As Ramaphosa said it was not an overhaul that a country facing an economic crisis as a result of crumbling infrastructure and collapsing confidence levels has been calling out for since he won re-election as ANC president in December. It was about filling vacancies, crossing the t’s and dotting the i’s.
Introducing another politician, albeit one with an engineering background into the electricity crisis in Dr Kgosientsho Ramokgopa will add another layer of complexity in fixing what is a complex problem — Eskom. He’ll have to get in the ring with powerful ministers such as Gwede Mantashe and Pravin Gordhan from the department of mineral resources and the department of public enterprises respectively. They are now shrinking violets and are the bulwarks of the Ramaphosa administration even though they rarely see eye-to-eye.

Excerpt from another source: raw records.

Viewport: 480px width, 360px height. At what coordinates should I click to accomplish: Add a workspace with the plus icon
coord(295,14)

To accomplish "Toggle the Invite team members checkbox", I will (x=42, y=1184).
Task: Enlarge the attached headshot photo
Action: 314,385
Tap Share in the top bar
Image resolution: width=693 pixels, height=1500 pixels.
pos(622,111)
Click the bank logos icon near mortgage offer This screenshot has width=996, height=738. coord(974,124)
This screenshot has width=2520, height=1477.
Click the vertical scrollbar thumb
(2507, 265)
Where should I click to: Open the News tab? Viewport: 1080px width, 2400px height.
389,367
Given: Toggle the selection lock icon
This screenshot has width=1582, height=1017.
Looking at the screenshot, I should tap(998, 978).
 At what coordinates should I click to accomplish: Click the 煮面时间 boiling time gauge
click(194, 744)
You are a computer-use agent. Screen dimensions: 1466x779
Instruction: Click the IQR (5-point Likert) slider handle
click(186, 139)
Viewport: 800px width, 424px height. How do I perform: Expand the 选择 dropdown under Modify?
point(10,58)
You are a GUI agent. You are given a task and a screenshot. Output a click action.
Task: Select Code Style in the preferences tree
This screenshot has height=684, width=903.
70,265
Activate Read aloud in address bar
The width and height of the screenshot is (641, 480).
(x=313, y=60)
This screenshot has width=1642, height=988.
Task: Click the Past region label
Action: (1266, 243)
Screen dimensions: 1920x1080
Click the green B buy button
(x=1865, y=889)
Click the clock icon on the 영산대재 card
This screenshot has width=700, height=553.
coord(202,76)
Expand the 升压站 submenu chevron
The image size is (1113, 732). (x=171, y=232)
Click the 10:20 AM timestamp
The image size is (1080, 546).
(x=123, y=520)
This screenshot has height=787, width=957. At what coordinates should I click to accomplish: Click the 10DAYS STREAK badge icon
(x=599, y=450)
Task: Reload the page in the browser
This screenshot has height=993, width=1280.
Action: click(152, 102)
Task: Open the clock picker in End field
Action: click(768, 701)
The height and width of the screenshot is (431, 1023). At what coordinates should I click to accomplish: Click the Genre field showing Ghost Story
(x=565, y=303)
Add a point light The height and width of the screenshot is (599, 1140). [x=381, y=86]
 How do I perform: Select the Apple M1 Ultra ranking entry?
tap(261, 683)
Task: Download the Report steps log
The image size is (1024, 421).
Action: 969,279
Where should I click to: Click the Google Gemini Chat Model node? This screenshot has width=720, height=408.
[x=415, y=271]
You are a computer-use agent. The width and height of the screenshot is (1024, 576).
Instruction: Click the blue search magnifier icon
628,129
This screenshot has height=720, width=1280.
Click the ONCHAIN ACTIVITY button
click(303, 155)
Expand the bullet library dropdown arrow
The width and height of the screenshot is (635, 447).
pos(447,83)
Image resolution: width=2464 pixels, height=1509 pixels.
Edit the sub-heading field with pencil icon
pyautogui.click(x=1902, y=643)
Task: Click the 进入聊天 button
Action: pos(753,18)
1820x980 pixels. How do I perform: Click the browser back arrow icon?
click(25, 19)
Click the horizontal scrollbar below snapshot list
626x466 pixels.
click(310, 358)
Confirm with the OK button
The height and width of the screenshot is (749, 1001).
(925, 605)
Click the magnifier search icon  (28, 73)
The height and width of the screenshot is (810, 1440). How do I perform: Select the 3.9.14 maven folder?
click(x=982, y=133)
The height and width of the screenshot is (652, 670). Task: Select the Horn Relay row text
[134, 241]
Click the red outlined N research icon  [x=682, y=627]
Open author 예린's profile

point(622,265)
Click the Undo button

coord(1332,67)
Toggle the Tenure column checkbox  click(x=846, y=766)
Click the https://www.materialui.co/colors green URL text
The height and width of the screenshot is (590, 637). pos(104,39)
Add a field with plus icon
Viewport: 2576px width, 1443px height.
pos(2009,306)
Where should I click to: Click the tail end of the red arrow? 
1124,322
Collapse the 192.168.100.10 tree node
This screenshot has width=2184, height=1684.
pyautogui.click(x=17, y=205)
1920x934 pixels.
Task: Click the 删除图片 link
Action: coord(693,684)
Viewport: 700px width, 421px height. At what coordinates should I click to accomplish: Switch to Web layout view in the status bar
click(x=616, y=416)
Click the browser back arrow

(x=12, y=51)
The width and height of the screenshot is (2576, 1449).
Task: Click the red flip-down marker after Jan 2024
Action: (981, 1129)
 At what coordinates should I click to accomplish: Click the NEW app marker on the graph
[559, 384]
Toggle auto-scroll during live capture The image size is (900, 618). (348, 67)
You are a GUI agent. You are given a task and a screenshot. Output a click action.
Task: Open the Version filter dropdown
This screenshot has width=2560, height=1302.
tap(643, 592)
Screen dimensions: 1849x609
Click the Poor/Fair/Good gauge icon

A few weeks ago, I speculated in hope more than anything else that the president would bring in someone without skin in the ANC game to undertake the task of restructuring Eskom — which is in essence the load-shedding job. A technocrat rather than another policy maker. But we are where we are, the doctor has lots to navigate in the coming weeks and months, chief amongst them the sanctioning of a new Eskom chief executive officer and hopefully a new and supportive executive team.
The process of replacing Andre de Ruyter, who in the end turned out to be yet another poor CEO at Eskom despite the well documented corruption within the organisation, should be well underway, or it should be. We are on day 128 of load shedding.